Sąd w Czechowie, 70 km na południe od Moskwy, zgodził się, aby skierowany na przymusowe leczenie psychiatryczne opozycjonista Michaił Kosienko był poddawany kuracji w warunkach ambulatoryjnych, a nie szpitalnych.

Oznacza to, że 38-letni Kosienko, uznany za niepoczytalnego uczestnik protestów w stolicy Rosji w maju 2012 roku przeciwko powrotowi na Kreml Władimira Putina, będzie mógł opuścić klinikę psychiatryczną, gdy tylko uprawomocni się orzeczenie sądu.

• • • • •

*Lista zadań*
a) Według fragmentu strony o Michaile Kosience, w jakich warunkach sąd w Czechowie zgodził się prowadzić jego leczenie?
b) Dopisz dalszy ciąg fragmentu strony o Michaile Kosience.

• • • • •

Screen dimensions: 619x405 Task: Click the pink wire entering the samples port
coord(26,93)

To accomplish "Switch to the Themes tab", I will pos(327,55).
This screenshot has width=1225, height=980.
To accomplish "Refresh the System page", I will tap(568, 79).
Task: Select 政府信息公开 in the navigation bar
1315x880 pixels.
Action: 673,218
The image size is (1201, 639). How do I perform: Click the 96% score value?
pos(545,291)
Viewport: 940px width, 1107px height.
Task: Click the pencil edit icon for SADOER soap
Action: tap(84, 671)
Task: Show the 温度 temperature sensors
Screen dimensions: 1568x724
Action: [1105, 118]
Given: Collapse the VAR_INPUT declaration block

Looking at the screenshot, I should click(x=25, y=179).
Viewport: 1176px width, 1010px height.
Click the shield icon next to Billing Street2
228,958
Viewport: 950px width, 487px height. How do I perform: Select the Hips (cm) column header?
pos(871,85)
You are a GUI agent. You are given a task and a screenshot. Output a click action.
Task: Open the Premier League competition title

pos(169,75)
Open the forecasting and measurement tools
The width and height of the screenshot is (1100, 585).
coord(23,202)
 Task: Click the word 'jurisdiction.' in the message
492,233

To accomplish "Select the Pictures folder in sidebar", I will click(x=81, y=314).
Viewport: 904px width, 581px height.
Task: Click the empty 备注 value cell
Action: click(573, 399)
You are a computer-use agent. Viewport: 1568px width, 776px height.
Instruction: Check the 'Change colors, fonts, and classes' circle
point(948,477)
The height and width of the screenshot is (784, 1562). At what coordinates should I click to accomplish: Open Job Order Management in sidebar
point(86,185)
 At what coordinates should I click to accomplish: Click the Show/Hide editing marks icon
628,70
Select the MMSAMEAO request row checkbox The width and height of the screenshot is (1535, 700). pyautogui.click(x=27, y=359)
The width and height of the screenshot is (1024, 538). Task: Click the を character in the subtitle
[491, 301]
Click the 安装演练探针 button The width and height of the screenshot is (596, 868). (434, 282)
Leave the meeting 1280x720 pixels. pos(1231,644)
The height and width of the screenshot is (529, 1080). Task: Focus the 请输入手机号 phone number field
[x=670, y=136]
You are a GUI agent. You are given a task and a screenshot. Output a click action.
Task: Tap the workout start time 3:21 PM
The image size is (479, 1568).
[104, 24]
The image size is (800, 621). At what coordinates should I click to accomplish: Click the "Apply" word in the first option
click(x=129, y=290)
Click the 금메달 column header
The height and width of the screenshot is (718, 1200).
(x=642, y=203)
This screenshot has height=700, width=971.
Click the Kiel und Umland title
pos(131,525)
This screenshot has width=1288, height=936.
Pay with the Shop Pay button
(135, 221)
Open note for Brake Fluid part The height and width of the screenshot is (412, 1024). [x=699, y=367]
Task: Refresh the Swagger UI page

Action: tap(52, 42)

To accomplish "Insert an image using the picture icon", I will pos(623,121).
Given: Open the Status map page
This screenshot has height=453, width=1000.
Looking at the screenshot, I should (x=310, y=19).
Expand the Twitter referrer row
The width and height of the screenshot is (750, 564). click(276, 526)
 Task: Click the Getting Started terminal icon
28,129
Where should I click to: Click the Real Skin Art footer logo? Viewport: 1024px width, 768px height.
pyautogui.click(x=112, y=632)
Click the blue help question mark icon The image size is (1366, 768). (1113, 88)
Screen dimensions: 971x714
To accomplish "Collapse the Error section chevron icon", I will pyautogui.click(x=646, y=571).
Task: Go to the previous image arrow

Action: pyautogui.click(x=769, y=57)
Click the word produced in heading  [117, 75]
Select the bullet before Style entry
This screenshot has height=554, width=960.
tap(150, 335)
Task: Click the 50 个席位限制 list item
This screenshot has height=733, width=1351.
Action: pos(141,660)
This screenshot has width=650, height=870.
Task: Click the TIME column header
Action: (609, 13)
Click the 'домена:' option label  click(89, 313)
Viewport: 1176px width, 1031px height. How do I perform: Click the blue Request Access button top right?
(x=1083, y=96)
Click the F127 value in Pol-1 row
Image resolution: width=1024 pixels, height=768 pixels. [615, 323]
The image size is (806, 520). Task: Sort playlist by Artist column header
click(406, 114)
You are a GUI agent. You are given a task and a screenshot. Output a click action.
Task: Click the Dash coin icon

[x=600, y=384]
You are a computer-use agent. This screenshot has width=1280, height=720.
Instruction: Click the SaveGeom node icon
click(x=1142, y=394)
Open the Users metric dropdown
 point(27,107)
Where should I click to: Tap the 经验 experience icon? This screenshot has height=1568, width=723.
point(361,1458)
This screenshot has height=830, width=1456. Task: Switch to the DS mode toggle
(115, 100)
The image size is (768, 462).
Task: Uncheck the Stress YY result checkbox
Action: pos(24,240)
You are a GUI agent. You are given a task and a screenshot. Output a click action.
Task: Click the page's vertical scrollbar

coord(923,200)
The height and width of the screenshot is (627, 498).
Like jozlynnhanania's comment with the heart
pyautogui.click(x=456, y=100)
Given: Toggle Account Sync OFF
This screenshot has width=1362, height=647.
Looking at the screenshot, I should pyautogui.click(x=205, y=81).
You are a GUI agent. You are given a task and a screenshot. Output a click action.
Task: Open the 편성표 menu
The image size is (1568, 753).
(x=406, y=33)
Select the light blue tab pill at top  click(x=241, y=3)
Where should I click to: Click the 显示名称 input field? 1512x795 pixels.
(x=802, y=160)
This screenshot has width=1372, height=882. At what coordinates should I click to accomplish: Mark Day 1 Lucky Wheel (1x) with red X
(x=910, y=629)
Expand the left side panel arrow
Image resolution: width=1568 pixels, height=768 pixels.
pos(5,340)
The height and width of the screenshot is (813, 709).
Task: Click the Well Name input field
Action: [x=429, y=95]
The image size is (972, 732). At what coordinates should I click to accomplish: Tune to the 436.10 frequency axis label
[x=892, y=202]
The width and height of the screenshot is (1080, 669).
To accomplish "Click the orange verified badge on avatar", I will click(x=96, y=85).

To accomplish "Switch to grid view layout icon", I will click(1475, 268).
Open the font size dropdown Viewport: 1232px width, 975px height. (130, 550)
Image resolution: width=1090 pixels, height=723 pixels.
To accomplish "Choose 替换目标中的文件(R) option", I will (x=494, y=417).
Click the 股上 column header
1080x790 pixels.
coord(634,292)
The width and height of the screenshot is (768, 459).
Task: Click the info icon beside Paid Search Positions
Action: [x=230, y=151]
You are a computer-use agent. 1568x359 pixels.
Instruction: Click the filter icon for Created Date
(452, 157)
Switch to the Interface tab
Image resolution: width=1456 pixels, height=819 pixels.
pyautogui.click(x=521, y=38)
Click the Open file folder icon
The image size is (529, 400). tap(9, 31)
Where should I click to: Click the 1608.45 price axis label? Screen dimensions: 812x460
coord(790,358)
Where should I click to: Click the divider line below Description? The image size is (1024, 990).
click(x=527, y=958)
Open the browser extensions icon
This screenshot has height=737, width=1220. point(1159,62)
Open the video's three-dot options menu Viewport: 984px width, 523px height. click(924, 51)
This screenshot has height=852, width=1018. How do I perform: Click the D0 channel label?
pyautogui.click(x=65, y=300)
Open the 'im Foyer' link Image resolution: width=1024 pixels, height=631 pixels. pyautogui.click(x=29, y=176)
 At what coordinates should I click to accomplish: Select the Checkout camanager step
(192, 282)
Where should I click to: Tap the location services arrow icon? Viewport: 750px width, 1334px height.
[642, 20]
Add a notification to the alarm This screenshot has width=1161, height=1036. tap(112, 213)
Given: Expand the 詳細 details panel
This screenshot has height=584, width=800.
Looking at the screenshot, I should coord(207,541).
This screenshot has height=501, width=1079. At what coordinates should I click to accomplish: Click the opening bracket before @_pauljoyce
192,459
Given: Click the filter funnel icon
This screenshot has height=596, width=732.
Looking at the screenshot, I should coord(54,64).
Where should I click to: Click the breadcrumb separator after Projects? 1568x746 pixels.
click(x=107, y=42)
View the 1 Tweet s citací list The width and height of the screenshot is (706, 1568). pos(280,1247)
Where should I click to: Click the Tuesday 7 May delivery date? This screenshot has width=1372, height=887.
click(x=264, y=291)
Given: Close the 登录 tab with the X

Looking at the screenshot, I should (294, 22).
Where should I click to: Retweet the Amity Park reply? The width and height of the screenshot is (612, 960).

• • • • •

*Odpowiedzi do ćwiczenia*
a) W warunkach ambulatoryjnych, a nie szpitalnych.

b)
W październiku 2013 roku Sąd Rejonowy w Moskwie uznał go za winnego udziału w masowych rozruchach i użycia siły przeciwko policjantowi. Jego adwokaci domagali się uchylenia decyzji i umorzenia postępowania przeciwko Kosience, który - jak podkreślili w skardze apelacyjnej - nie popełnił żadnego przestępstwa. W marcu Moskiewski Sąd Miejski podtrzymał decyzję sądu pierwszej instancji o skierowaniu Kosienki na przymusowe leczenie psychiatryczne.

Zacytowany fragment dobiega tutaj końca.